Patients on these agents should be educated about the goals of treatment and potential safety issues including the risk of withdrawal and drug interactions with alcohol and other CNS depressants. Patients must be regularly evaluated while on therapy to assess efficacy, ongoing needs, adverse effects, and new symptoms. Pharmacotherapy is not recommended in individuals below 18 years. On the other hand, although effective in older patients, these drugs must be used with caution and at lower doses to mitigate the risk of adverse events.

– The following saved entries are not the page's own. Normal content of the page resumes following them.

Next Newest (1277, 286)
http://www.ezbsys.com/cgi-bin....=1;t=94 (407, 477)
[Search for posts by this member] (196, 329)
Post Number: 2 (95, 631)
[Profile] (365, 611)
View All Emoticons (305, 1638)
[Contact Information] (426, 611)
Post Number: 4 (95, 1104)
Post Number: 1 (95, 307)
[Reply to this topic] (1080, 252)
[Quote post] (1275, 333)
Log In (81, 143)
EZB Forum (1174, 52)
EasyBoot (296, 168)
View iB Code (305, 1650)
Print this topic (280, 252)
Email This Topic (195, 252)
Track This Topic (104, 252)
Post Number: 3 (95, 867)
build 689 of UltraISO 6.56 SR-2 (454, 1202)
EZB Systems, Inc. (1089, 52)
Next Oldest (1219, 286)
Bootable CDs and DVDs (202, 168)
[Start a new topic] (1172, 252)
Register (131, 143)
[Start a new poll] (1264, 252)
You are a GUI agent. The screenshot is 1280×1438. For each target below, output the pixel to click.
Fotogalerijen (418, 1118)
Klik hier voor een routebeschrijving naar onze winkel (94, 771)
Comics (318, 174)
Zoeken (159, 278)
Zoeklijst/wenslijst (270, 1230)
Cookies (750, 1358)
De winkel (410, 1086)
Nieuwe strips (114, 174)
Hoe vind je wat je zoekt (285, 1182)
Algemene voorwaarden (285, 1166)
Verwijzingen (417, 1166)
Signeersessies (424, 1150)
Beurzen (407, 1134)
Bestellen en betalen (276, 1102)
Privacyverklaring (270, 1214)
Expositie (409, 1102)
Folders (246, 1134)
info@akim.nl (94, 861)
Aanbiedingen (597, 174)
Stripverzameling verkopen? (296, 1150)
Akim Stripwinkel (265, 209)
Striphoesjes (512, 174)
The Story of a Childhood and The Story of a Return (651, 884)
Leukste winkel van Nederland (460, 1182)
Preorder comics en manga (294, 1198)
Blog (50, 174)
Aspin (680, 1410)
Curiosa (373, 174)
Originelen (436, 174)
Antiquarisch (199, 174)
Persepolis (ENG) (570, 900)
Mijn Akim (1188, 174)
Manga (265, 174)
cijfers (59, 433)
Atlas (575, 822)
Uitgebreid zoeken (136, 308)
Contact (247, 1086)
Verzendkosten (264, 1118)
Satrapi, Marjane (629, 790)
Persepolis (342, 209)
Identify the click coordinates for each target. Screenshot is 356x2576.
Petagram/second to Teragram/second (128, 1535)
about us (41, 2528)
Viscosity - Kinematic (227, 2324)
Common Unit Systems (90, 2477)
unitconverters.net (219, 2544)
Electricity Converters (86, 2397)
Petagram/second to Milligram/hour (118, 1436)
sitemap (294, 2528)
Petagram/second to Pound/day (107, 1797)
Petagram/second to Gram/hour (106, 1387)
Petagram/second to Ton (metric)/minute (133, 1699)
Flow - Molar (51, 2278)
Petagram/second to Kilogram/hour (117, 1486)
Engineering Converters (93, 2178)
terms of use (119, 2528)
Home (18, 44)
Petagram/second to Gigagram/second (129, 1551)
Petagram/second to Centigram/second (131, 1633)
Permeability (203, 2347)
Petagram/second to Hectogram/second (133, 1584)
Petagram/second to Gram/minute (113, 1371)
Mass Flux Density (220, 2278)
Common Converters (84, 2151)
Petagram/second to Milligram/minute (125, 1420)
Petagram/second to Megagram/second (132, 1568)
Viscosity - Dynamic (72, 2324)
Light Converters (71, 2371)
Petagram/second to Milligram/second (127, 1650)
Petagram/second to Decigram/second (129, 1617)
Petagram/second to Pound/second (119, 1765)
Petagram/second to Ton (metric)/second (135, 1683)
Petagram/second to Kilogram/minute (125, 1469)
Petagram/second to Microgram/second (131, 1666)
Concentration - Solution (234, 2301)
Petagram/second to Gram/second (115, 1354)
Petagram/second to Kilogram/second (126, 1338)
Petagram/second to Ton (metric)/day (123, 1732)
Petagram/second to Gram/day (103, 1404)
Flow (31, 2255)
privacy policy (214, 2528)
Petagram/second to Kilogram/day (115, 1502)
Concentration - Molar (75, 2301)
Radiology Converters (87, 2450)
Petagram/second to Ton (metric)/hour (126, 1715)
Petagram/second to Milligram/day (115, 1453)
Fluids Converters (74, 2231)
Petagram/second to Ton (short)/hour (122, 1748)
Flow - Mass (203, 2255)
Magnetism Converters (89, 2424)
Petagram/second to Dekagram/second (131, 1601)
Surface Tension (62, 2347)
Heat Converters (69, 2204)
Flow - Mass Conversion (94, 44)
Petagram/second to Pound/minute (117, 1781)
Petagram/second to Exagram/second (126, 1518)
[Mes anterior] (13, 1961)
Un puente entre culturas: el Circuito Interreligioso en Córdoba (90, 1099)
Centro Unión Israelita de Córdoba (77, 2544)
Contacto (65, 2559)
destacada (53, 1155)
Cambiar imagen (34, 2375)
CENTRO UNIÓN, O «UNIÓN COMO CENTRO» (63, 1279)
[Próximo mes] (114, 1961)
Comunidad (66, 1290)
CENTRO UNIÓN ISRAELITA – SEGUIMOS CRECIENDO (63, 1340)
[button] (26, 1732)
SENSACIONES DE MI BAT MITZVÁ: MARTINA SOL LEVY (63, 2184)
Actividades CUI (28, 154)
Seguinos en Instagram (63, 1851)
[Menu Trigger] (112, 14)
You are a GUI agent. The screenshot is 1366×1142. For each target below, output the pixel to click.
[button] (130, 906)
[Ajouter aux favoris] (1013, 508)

With a wide range of pharmacologic agents available, determining which medication is most likely safe and effective in an individual requires careful consideration of several factors including the pattern of symptoms (sleep-onset, sleep maintenance, or both), the effectiveness and tolerability of past treatment, access to non-pharmacologic therapy, medical comorbidities, side-effect profile of the medication being considered, potential interactions with the patient’s other medications, cost of therapy and patient preference. Further complicating this process is the fact that some patients might not respond to single-agent therapy and thus require combination therapy. A simplified algorithm for initiating and/or combining pharmacological therapy is outlined (Figure 1).
Figure 1.
Simplified algorithm for initiating and/or combining pharmacological therapy.
Conclusion
Insomnia is a widely prevalent disorder with pervasive effects on quality of life. Effective management should begin with non-pharmacologic interventions such as CBT-I. Pharmacotherapy should be initiated in patients with inadequate response to CBT-I and tailored to comorbidities to maximize benefits and minimize side-effects. Combination therapy with two or more classes of medication may be needed in some individuals but should only be attempted under close medical supervision. Referral to a sleep medicine specialist should be considered in patients with suboptimal response to standard pharmacotherapy approaches outlined in this article.
Footnotes
Sowjanya Naha, MD, (pictured), is Assistant Professor, Manjamalai Sivaraman, MD, Associate Professor, and Pradeep Sahota, MD, Professor and Fellowship Program Director; all are in the Division of Sleep Medicine, Department of Neurology, University of Missouri-Columbia, Columbia, Missouri.
Disclosure: None reported. Artificial intelligence was not used in the study, research, preparation, or writing of this manuscript.